#### [Check your understanding]
[1] List every organization named in the article about Tamil detainees on Christmas Island.
[2] Translate this sentence from the article about Tamil detainees on Christmas Island into Spanish: "Every Thursday in the overcrowded camp, the list of detainees who have been granted visas to stay in Australia is announced."
[3] Go on with the article about Tamil detainees on Christmas Island, starting after its final sentence.

'How long must we wait?' — desperation grows at Christmas Island

April 11, 2010
Issue 

"How long must we stay like this, don't they realise our hardship?", a Tamil detainee in the Christmas Island detention centre asked when he called Green Left Weekly on April 8.

The detainee has been in the centre for 10 months and still has no idea of his fate — or when it will be resolved. There are more than 20 Tamil refugees from his boat that arrived last June locked up, with no answer on whether they will be granted a visa or have their claims rejected.

Every Thursday in the overcrowded camp, the list of detainees who have been granted visas to stay in Australia is announced. Every Thursday, the detainee and others like him receive no answer.

The detainee and other Tamils from his boat, who have fled persecution and genocide in Sri Lanka, are at the mercy of ASIO. Every time they speak to immigration officials, they are told their position depends on whether ASIO grants them a "security clearance" or not.

They were told this would take two weeks. This was almost two months ago and they still have no word.

When the detainee first called GLW in January, he was desperately waiting for news he had been granted a visa. Now, after 10 months in hell, with no idea what will happen, he is desperately waiting for any decision at all.

He told GLW: "I feel like even to go back [to Sri Lanka] would be better than staying here, even if it means I die."

The Tamil refugees have fled a regime that last year, in the final months of its war against the Liberation Tigers of Tamil Eelam (LTTE) that fought for an independent Tamil state, had the Sri Lankan Army kill tens of thousands of civilians.

In the aftermath of the war, hundreds of thousands of Tamil civilians were incarcerated in concentration camps, in which torture, rape and disappearances were widely reported.

The detainee has no idea why he has been forced to wait so long for a security clearance. He said he lived in government-held areas in Sri Lanka, not territory held by the LTTE.

He said his family had nothing to do with the LTTE and his father was simply a fisherperson.

It is unclear why it even matters — the LTTE no longer exists and its issue was with the Sri Lankan state. Australia already has a sizeable Tamil community that has never posed any threat to Australian society.

The detainee explained the desperate lengths the refugees have gone to in an attempt to find safety. He said his boat trip "was not a pleasant journey, it was very hard. We came through oceans, you know.

#### [Information supplied]
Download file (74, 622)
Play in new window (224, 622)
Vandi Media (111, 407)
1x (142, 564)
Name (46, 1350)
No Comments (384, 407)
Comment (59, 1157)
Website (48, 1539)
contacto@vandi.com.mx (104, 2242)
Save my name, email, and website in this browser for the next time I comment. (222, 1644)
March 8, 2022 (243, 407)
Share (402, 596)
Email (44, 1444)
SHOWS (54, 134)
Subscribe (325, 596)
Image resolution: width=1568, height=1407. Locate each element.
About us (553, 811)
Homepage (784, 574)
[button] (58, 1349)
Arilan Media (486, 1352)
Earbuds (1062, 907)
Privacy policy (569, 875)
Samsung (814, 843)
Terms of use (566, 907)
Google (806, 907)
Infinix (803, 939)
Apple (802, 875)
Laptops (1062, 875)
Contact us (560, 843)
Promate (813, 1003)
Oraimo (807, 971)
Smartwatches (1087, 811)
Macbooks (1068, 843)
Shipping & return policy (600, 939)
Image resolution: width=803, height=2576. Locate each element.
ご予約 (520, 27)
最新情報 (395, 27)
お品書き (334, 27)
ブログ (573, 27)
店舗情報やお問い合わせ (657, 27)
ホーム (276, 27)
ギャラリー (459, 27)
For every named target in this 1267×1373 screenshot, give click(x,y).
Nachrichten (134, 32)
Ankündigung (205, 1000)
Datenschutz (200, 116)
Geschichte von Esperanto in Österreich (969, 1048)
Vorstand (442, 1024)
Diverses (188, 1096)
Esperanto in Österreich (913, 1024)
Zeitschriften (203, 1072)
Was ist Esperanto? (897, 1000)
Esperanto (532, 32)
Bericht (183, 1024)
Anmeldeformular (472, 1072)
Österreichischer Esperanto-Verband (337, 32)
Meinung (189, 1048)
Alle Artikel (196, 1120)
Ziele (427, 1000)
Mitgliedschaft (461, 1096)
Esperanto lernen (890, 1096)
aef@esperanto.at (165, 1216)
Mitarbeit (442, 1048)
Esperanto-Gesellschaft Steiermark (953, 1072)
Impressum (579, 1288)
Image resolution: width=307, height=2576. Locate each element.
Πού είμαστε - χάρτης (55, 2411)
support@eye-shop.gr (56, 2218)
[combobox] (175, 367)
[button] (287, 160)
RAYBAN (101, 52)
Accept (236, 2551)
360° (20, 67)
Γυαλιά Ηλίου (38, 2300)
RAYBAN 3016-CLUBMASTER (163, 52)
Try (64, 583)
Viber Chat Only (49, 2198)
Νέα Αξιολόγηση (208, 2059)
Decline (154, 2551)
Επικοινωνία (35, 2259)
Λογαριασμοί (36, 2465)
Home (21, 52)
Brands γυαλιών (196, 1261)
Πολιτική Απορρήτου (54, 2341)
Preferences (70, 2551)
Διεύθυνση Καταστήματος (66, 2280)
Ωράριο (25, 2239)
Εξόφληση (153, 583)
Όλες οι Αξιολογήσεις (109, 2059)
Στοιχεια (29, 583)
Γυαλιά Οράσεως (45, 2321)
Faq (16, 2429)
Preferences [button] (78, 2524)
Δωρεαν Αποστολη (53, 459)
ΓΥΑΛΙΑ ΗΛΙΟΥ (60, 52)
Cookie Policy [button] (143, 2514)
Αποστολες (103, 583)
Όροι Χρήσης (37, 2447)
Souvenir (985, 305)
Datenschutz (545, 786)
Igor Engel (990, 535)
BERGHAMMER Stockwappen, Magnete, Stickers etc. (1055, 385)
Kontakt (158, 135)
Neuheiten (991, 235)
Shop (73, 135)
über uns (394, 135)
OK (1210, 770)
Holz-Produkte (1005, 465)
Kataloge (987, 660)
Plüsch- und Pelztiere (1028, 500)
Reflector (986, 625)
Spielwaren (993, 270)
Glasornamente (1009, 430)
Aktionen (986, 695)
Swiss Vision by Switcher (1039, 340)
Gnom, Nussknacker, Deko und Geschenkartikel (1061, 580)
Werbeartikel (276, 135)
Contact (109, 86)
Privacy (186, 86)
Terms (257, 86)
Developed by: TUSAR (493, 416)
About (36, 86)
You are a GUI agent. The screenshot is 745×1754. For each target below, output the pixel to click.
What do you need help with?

#### [Answers for each item]
[1]
Green Left Weekly (GLW)
ASIO
Liberation Tigers of Tamil Eelam (LTTE)
Sri Lankan Army

[2] Cada jueves, en el campo superpoblado, se anuncia la lista de los detenidos a quienes se les han concedido visados para quedarse en Australia.

[3]
"There were times we were starving, we had no food, no water. But we came here thinking of protection, that someone will give us a helping hand."

He said the detainees make many calls trying to get information on their cases, but to no avail. "We have been doing everything officially, but we have no damn results.

"We get no results from anyone. We are waiting here without knowing anything. How long are they going to work like this?

"We are living here with no hope."

The detainee said desperation was rising among incarcerated Tamils. He said three Tamil detainees were on hunger strikes — but not making any demands. They were simply staying in their cells and refusing food because they no longer saw the point in eating.

The detainee said this was just one example of self-harm by detainees and he expected more desperate acts to occur.

"A lot of people are going mad on Christmas Island. I expect a lot of things to happen here, due to the conditions."

He rang the GLW offices again at midday (Sydney time) on April 9 with news that proved his point. He had just been awoken by other detainees and told that a Tamil refugee that had come on his boat — and likewise been jailed for 10 months with no end in sight — had attempted suicide.

Two Tamil detainees had been talking. When one went to make a phone call, the other turned bed sheets into a noose and hanged himself from a security camera.

He was cut down by guards and rushed to a medical centre. The detainee told GLW they had no idea of his condition.

The detainee told GLW: "We live in an imaginary world, nothing seems to be real. We see immigration compounds and a little grass — this is our life now.

"They are keeping us like animals, it is like a zoo — a stupid life, man. How long do we have to wait?"